The Bolens G174 mechanicals are generally the same as an an Iseki TX2160/TX1500F - built in the same factory,same HP, gearbox, axles, diffs, pumps, linkage etc- the only major difference is some of the early series to maybe c.1981 Bolens use a K75 2cyl Mitsubishi engine whereas the Iseki mainly uses a KB3 3cyl Mitsubishi.

Attached is an extract from the parts book detailing the part number you seem to require (from your photo it's not clear what's failed, though it looks like it is the LH knuckle arm - Item 11 on the illustration) 

Here's a list of parts suppliers in the USA (where I assume you're located) which I have copied from other sites -unfortunately as I'm in Australia (where I use only Iseki dealers as there are no Bolens supplies) I have no recent experience with suppliers in the USA:- 

A) ISEKI suppliers in the USA-
Sutton Tractor
6709 North I-35
Edmond, Oklahoma 73034
(405) 340-0268
Grey Market Tractor Parts
1-800-700-4739
Email: "mailto:[email protected]"

Rainbow Distributors Inc. (only distributor of new Iseki Equip. in USA))
1612 Kahai Street
Honolulu, Hawaii 96819
Phone: (808) 841-6203
Fax: (808) 847-1623
Email: "mailto:[email protected]"
Website: "http://rainbowdistributors.com/Tractors/tractors.html"

Homestead Tractor
22311 Bear Valley Road
Apple Valley, California 92308
Telephone: 760-240-1062
Fax: 760-240-1126
Email: "mailto:[email protected]"

Sheaffer's Town &amp; Country Tractors Inc.
320 Palmyra Road
Dixon, Illinois 61021
Telephone: 815-284-3226
Fax: 815-284-5050
Email: "mailto:[email protected]"

Southern Global Tractor
230 North Magnolia drive
Wiggins, MS 39577
Toll-free: 866-742-5748
Telephone: 601-928-7491
Fax: 601-528-9312
Email: "mailto:[email protected]"

Sonny's Farm & Home Supply
1733 N 200 W
Portland, Indiana 47371
Phone (260) 726-2808
Website: "http://sonnys_bolens.tripod.com/index.htm"

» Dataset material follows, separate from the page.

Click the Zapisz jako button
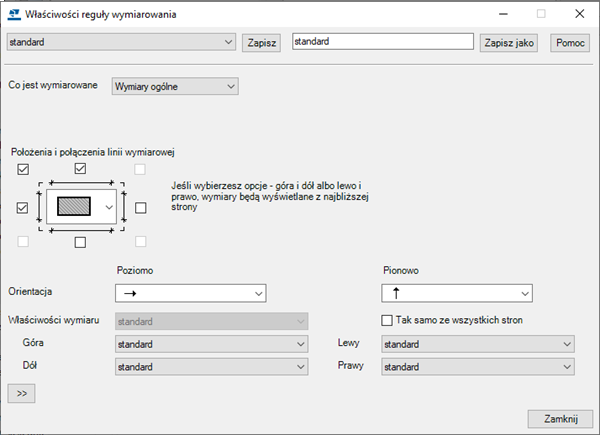This screenshot has height=435, width=600. (509, 43)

Valley Power Products, Inc.
3646-5 Aerial Way Drive,
Roanoke, Va. 24018
I can supply new and used parts for the Mitsubishi engines used on some of the models. I also sell manuals for the Bolens versions, from 15 to 27 hp. Call 800-609-5110, "mailto:[email protected]" or
We sell parts and manuals for Satoh/Mitsubishi tractors. 540-345-9650

Monarch Products
Glow plugs and spark plugs, with cross references by manufacturer, engine number, and tractor model.
1-888-800-9629
"http://www.sparkplugs.com"

B) Bolens suppliers in the USA

Bobby Bruneau at the Bolens Boneyard in Charleston S.C. 
All Bolens parts but really strong in Large Frames. 
(843) 889-8377

Bob Fenn at Horizon Equipment in Dunstable MA
Fast shipping on Bolens parts orders.
Very knowledgeable and willing to help. 
[email protected] 

Don & Pete Duff in Thurmond NC 
Super Eaton Hydro knowledge and good with Wisconsin engines too. 
336-874-7730 
[email protected]

Richard Show (aka Blackjackjake) in PA
Good all around source for Bolens parts and attachments, VERY fair pricing.
[email protected] 


Ray's Mower Shop in PA. 
Good inventory of Bolens parts. Very knowledgeable. 
Call Gloria or Noah at 610-367-2078
[email protected]

Richter Power Supply in CA 
Wisconsin Engine Parts 
800-248-6476

Sweigard Bros. in Halifax, Pa
Bolens NOS parts inventory
[email protected]
717-896-3414

Outdoor Distributors 
Click on “MTD” parts, then enter the Bolens part number.
www.outdoordistributors.com 

Plano Power in Plano, TX
Good source for Wisconsin parts.
(972) 423-5220
[email protected]

Milaca Lawn and Garden in Milaca, MN
Very Good source for Kohler Parts and Parts Lists
http://www.milacalawn.com/parts.asp
Click on the “Parts Look-UP” box
then click on the Catalogs box and click on the drop-down list.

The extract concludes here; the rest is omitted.